Two high profile firings took place this week. Both shed light on how boards of directors and the big-named international headhunters who advise them make questionable decisions.
The first involved the CEO of Ontario Lottery and Gaming Corporation who was dismissed along with the majority of the firm’s board of directors. Published reports suggested that topping the list of Kelly McDougald’s purported transgressions was her failure to deliver wholesale culture change at the government run monopoly. If this was in fact her primary mandate, it is reasonable to look at her credentials going into the job.
Prior to joining OLG, Kelly McDougald was a Vice-President of Sales for Bell Canada where she was charged with driving revenue growth to enterprise accounts. Before that she spent approximately 15 years employed by Nortel, and for a period one of its subsidiaries, in mostly senior sales and account management roles. Though she is undoubtedly skilled in managing the sales and marketing functions within large complex organizations it is hard to believe that selling the virtues of gambling was the biggest concern for OLG when hiring her. As for her other credentials, she was neither a proven CEO nor someone whose career was built on driving large scale organizational change. In fact Bell could be described as a role model of how to repeatedly fail at culture change. Considering that the OLG had fired its previous CEO, it is curious that the board of directors would select such a high risk candidate for the role. We will likely never learn about why the board thought she was qualified as their decision cost them their jobs as well.
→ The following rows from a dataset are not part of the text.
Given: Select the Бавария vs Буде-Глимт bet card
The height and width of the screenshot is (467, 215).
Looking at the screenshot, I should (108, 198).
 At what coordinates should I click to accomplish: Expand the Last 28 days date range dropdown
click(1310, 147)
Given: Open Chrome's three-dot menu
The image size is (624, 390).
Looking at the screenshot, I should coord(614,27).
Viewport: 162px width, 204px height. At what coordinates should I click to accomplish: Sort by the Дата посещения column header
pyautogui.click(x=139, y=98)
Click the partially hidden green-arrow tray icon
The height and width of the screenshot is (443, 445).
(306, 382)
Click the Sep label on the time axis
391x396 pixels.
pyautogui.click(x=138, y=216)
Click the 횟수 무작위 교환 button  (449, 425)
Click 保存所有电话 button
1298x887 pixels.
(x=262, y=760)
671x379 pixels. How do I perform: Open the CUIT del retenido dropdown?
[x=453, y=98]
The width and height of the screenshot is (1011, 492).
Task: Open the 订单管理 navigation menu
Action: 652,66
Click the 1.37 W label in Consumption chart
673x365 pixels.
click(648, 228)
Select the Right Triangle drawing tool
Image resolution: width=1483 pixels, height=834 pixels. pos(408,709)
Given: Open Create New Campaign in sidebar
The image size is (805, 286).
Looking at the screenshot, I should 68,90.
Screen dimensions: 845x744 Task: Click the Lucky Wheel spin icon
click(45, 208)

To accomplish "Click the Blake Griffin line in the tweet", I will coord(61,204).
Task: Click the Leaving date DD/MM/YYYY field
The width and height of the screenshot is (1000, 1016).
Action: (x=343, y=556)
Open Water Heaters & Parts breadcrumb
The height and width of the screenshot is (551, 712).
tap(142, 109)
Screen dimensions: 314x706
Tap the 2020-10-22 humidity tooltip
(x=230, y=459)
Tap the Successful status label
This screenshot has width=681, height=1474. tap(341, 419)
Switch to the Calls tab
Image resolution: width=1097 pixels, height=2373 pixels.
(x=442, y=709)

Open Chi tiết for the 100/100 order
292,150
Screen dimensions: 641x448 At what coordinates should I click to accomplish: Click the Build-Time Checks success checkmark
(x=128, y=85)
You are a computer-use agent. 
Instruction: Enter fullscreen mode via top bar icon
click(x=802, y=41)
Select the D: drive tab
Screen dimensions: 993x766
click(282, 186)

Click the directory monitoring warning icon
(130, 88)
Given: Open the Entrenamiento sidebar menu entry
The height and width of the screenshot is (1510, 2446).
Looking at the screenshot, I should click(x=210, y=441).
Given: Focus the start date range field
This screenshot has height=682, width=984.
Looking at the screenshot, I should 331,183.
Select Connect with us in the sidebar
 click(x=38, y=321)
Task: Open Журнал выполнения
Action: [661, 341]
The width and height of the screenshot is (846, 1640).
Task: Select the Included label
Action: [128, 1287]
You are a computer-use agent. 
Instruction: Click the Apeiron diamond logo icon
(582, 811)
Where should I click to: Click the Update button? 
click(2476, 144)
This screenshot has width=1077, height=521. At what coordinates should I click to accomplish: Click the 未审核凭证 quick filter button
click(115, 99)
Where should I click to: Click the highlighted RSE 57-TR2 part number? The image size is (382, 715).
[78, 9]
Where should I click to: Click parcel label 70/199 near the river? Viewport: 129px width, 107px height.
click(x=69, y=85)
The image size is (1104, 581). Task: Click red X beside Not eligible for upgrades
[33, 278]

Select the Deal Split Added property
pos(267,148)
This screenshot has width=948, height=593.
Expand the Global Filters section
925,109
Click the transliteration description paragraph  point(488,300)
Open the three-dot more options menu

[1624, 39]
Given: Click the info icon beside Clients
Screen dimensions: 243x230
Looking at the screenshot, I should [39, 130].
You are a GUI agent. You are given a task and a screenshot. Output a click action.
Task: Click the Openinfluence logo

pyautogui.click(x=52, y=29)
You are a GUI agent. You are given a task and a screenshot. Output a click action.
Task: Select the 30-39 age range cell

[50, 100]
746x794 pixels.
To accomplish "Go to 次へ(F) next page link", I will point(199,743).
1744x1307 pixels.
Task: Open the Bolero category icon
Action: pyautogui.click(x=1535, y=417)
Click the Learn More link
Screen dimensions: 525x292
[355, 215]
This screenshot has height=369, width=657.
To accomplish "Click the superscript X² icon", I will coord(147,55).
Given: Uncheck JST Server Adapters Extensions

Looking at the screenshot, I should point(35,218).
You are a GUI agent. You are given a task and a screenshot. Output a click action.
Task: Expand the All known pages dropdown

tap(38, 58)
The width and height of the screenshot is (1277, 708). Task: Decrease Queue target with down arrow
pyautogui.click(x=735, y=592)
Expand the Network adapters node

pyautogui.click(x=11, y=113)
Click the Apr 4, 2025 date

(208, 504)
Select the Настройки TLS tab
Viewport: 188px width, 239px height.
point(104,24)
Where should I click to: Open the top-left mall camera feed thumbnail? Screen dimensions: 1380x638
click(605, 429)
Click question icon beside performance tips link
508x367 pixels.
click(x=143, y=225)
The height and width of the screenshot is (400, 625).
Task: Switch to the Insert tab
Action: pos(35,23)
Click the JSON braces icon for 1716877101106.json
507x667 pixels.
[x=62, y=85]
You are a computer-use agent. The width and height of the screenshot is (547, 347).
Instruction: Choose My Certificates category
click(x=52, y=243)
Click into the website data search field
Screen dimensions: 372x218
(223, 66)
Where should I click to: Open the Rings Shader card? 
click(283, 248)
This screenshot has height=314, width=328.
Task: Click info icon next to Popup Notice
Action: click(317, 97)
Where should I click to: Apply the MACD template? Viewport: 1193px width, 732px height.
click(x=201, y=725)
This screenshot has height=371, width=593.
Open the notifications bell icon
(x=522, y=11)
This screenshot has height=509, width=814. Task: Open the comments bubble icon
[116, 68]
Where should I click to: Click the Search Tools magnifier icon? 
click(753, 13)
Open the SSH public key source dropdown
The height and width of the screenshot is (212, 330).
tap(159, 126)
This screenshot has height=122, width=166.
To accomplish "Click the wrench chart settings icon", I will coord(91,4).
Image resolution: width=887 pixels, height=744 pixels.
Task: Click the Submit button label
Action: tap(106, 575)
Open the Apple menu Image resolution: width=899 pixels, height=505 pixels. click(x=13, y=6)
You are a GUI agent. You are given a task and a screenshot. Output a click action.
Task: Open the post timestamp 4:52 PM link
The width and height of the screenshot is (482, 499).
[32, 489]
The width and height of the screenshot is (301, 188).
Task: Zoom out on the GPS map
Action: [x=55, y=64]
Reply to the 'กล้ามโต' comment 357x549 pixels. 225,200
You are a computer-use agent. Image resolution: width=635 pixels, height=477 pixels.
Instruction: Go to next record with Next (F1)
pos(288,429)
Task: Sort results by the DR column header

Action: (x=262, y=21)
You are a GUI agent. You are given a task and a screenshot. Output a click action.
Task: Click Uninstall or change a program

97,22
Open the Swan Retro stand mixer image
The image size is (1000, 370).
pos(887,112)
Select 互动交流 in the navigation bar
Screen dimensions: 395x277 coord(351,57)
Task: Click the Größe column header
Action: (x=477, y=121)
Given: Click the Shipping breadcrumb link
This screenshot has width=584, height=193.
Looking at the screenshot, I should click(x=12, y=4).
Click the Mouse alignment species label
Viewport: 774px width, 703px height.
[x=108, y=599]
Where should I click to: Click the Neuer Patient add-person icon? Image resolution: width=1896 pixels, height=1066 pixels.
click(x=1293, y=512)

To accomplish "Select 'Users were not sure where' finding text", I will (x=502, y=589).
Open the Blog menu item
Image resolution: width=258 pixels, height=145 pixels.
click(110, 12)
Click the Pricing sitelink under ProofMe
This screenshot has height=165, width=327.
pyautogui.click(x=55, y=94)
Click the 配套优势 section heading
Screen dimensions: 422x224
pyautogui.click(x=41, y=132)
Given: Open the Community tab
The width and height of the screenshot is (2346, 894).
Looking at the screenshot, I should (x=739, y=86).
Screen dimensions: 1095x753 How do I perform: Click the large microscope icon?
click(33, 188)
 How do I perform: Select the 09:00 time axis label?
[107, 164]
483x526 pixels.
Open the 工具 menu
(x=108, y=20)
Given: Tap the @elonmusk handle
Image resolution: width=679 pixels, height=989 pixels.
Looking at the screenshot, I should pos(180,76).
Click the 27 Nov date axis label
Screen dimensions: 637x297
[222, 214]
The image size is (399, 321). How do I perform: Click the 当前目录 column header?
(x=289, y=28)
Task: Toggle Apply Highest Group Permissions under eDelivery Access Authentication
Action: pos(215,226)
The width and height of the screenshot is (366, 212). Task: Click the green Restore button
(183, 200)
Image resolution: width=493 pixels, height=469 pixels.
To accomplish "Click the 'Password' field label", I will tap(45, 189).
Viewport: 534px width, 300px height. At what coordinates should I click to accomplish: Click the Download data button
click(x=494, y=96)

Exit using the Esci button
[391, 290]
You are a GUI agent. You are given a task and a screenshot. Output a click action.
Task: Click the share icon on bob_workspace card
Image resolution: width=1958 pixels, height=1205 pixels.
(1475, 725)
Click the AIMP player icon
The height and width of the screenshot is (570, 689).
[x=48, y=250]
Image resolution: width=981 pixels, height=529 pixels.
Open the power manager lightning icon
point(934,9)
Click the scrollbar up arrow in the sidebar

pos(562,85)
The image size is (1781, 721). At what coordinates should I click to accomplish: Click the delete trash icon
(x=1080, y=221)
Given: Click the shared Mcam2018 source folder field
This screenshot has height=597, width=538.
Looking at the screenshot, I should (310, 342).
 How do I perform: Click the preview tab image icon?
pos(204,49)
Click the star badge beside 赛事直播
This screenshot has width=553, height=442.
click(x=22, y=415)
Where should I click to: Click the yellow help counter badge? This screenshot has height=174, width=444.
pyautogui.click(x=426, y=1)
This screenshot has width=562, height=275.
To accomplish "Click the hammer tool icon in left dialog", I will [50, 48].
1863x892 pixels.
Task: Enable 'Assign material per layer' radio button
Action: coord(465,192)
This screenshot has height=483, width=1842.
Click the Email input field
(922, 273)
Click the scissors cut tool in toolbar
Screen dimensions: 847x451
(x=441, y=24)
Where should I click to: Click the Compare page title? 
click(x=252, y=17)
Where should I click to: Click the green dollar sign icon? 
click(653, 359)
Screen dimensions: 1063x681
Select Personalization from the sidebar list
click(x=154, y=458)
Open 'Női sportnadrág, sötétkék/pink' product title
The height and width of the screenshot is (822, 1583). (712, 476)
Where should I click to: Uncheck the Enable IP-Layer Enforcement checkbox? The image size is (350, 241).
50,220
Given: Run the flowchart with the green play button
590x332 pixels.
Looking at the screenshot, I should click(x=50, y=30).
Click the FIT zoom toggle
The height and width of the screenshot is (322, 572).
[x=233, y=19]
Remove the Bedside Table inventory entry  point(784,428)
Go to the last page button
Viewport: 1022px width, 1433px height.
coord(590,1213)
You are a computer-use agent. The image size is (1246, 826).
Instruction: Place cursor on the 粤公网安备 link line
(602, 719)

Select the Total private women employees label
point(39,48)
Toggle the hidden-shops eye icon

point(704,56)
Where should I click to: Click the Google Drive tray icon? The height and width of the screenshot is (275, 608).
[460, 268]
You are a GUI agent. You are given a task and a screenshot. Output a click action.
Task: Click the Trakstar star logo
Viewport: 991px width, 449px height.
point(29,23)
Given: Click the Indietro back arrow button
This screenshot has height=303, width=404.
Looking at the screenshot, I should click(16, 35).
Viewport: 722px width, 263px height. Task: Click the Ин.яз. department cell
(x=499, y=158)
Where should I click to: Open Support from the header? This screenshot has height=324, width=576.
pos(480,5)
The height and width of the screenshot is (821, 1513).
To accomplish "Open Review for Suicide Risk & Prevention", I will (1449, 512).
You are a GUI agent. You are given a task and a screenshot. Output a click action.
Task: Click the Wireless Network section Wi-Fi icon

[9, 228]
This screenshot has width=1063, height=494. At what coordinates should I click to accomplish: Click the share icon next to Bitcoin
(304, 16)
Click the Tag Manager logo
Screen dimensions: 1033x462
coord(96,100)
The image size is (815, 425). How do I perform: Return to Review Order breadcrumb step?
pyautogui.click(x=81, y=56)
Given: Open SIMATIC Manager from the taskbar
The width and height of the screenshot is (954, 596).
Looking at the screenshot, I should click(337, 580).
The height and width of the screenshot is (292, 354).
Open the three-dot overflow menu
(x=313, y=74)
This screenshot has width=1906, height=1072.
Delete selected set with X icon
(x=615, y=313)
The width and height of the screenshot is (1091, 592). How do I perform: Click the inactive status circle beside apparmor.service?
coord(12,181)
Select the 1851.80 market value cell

The other high profile firing this week was Paul Kelly at the NHLPA. The reasons behind his dismissal also remain quite sketchy with few of the key stakeholders commenting publicly to date. However, a few things can be surmised from the few official comments that have been made. Former CAW head Buzz Hargrove is interim Ombudsman for the NHLPA and was witness to the whole dismissal process. He commented on a radio interview that though there was no single issue that precipitated Mr. Kelly’s dismissal in the end it can be said that he failed to align the 750 person membership behind him. The following day, Mr. Kelly himself admitted on the radio that “I don’t know that I fully appreciated when I took the job, some of the challenges that would be faced just by the NHLPA’s structure”.
Among the key objectives in any well managed search process is the elimination of nasty surprises, both for the client and the candidates. The search consultants do not want the client calling them in a panic to say that the candidate they just hired is not the person they thought they were hiring. Similarly there is no phone call more dreaded that the newly hired candidate who calls to say ‘I had no idea what I was getting into’. Thus, it can minimally be said that something went wrong in the hiring process as both parties appear to have entered into a situation that proved different than they believed going into it.
As for Mr. Hargrove’s comments, to the degree that Mr. Kelly was charged with setting the direction of the NHLPA, winning the hearts of the constituents to follow that direction and then executing on the plan, it can safely be said that he failed somewhere in the first two stages. Though the leadership of unions shares many characteristics with the leadership of companies they differ in that one is elected while the other is appointed. Thus, union leaders must balance the need to address their mandates with being mindful of the constituents who elected them and will determine whether to reelect them in the future. This can be the more difficult of the two tasks.
The NHLPA leadership role is high profile, public and undoubtedly challenging with myriad stakeholders. Again, one can reasonably look at Mr. Kelly’s credentials for a role that demands such a variety of skills. A well-known prosecutor and trial lawyer in Boston, he was best known in hockey circles for having prosecuted Alan Eagleson. He most recently spent 7 years as managing partner of a very small law firm focused on criminal and civil litigation. He had no experience walking into an organization which had been rocked by two successive leadership changes and an extended labor strike.
When hiring, we all try to estimate the likelihood that the candidate being considered will be successful. And while there is always risk, it is paramount to mitigate that risk by using a process that eliminates surprises and looks for candidates who have undertaken similar challenges in their past. This week’s high profile firings show what happens when organizations forget this.